This is why I cannot wait to leave my husband. What bothers me is that I know how that conversation is going to pass: He'll play innocent victim and claim he has no knowledge as to why I want to leave. Then he'll demonize me, just like his mother likes to do (the only other time we have had problems during a seven year marriage was when his mother stuck her nose into our relationship and wanted to be a third wheel--I kid you not. It was totally disgusting.). He'll say that I was looking for an excuse to leave him and I never loved him. And I'm supposed to be too nice to point out that at least two of his oldest, closest friends would literally sell their immortal souls for a single night with me: If I had wanted out before this, I was perfectly capable of getting a much better looking man, regardless of my physical problems. I had the same problems when I was dating--I chose my husband over a much better looking person, normatively speaking, that is, and I regret that very much. Looking back, I should have gone with the other guy--I don't think he would have had a problem with my functioning like a person, and I am going to have to leave my husband of seven years in order to have a job that pays a living wage or I will have to live with nagging and sulking because I had the audacity to get the sort of position I worked for when I was getting those degrees. I loved doing all the work I did for my degrees, but I earned them so I could have a life, not so I could hang them on my study wall.

May I mention that the first thing my husband did when we got home after I defended my dissertation for this degree was to put it in a frame and hang it on the wall? As if that was that--he could hang my life on the wall where it couldn't do anything active in the world and I could be a prisoner within the walls upon which my degrees all hang. No thanks. I'd rather hang. It would be more honest than pretending to be a Stepford. I don't think any woman who has had a life and meant something in the world--who knew she could help people be the best that they could be, and she could be the person others would think about when they remembered who helped them achieve everything they wanted--could be content with being relegated to the position of some man's pet, some creature that's not quite human but good enough to relieve his bodily urges upon, who is not expected to have the need to contribute to her world in a real way. I think all of us want real lives where we can have important things taken from us. What sort of important things can we lose by leaving the lasagna in the oven a few minutes too long? If I make a mistake at "work," it only means we order pizza. Who would settle for such a meaningless existence without any real consequence? 

So, yes or no, great oracle of AO: Should I feel obligated to stay in a marriage in which I have to deal with hissy fits and passive aggressive cold shoulders whenever I so much as ask my husband for advice for the cover letter for my resume (the quickest jobs are more corporate jobs, but I don't mind those so much as long as the working conditions are tolerable--I can deal with a somewhat bureaucratic lifestyle for a while, but I don't think I got three advanced degrees to tolerate unbelievable abuse). Should I stay with someone who gets sulky and turns mean and quiet the moment I mention a good job prospect?

I'd like to hear from everyone, but I would really appreciate it if some of the guys answered this question in particular: Would you consider it your moral obligation to stay with a romantic partner who was the happiest when you were in a physically crippled state, and who gets angry and unhappy when you are ready to function to at least ten percent of your capacity?

"I am a Shing.All Shing are liars.Am I then a Shing attempting to deceive you or a non-Shing lying?"

in All The Rest by (2,900 points)

5 Answers

+3 votes

I remember you Electra. I thought the screen name sounded familiar.

SUPPLIED MATERIAL
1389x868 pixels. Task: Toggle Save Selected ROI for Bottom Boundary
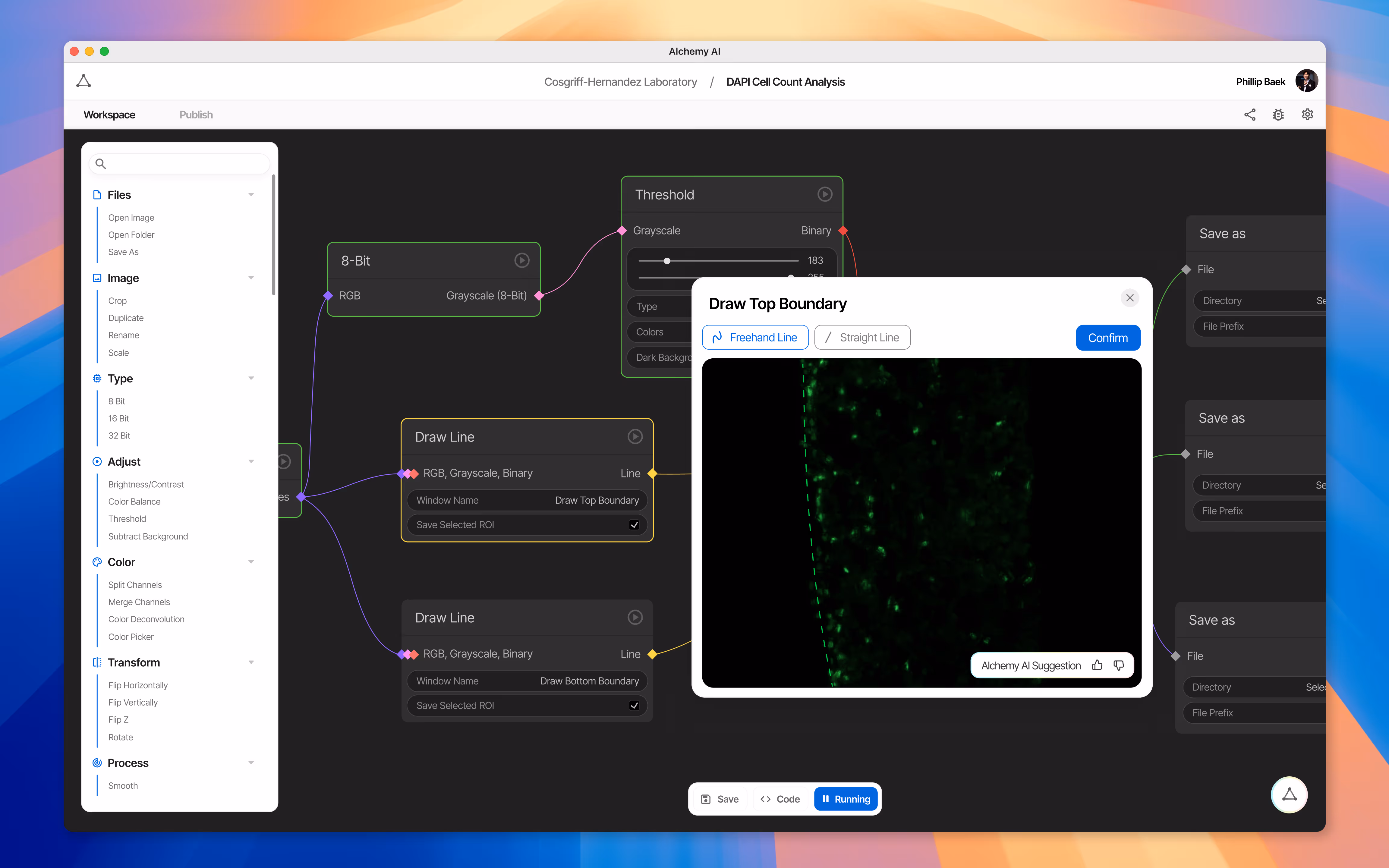click(x=634, y=706)
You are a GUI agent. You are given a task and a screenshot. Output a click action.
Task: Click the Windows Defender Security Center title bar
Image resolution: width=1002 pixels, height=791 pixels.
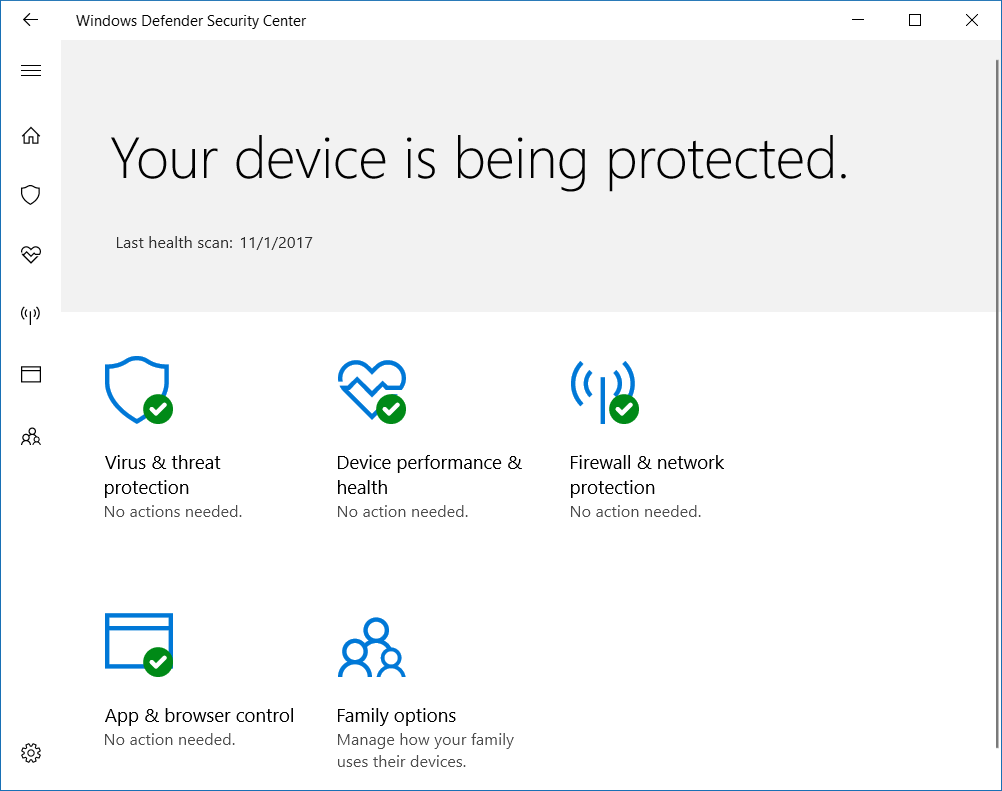(190, 20)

EXERCISE TASK 1
Answer these questions from the forum post about leaving a marriage.
(a) How long has the writer been married?
(b) What did the writer's husband do with the degree after they got home from the dissertation defense?
(c) How many advanced degrees does the writer say they earned?
EXERCISE TASK 2
Carry on the forum post about leaving a marriage from its final sentence.
The material comes from a separate source and is unrelated to the forum post.

RESULT 1
(a) Seven years.
(b) He put it in a frame and hung it on the wall.
(c) Three.

RESULT 2
Different people have different levels of tolerance. Some will put up with a lot and a lot more than they should. The relationship also needs to be taken as a whole. In my opinion you have to look after number one and do what makes you happy. If you are unhappy in a relationship and there doesn't seem much chance of things changing long-term it should end. But not without first putting up a fight, in a lot of cases.

Good luck and welcome back.

Life is what you make it.

by (3,783,491 points)

Thank you for your kind and intelligent answer, Bluegenel. I remember you as well. :)

I agree with your statement, for the most part. One of the things that bothers me the most is that I wish my marriage was as worth fighting for as I used to think it was.


Yes, things often change over time. Like what you think is worth fighting for. You live and hopefully learn.


You seem to have lost none of your wisdom, old acquaintance. :) You are right--our priorities not only change over time but what turns out to be essential to our identities does as well. My recent experience with my husband has convinced me that I have to take my own part to a great enough extent to refuse to tolerate undeserved abuse. I had to decide that I'm worth fighting for.

0 votes

Corporate is not the Ivy tower of Education.  there are few if any tenured positions even for Da Ivies.  I have too many friends Stateside that are living the associate lifestyle to avoid the corporate even if they can get a gig.

PHD's are not what they once were, seriously.  If your degree is in a non-stem you are screwed.  You may have enjoyed the experience of being an Institutional slave, eg Grad Student, however there are no jobs for soft degrees.  Even in Stem there are few jobs.  Those that get them are getting $1300 to $1700 per class per term with no guarantees. AKA you have a better shot at surviving as a Barrista.

I read your dissertation here, took a few passes.  I am wondering what the real source of your hostility is here.  Your husband may or may not be a Jerk, Controlling, Etc.  The new reality is you are in the corporate not the Collegiate Tower. Behaviors learned in Uni have no place in the real world.

BTW, my PHD is in Consumer Behavior Non-Econometrics.  I speak on the conference board and have journaled more articles in the last year then I wanted to.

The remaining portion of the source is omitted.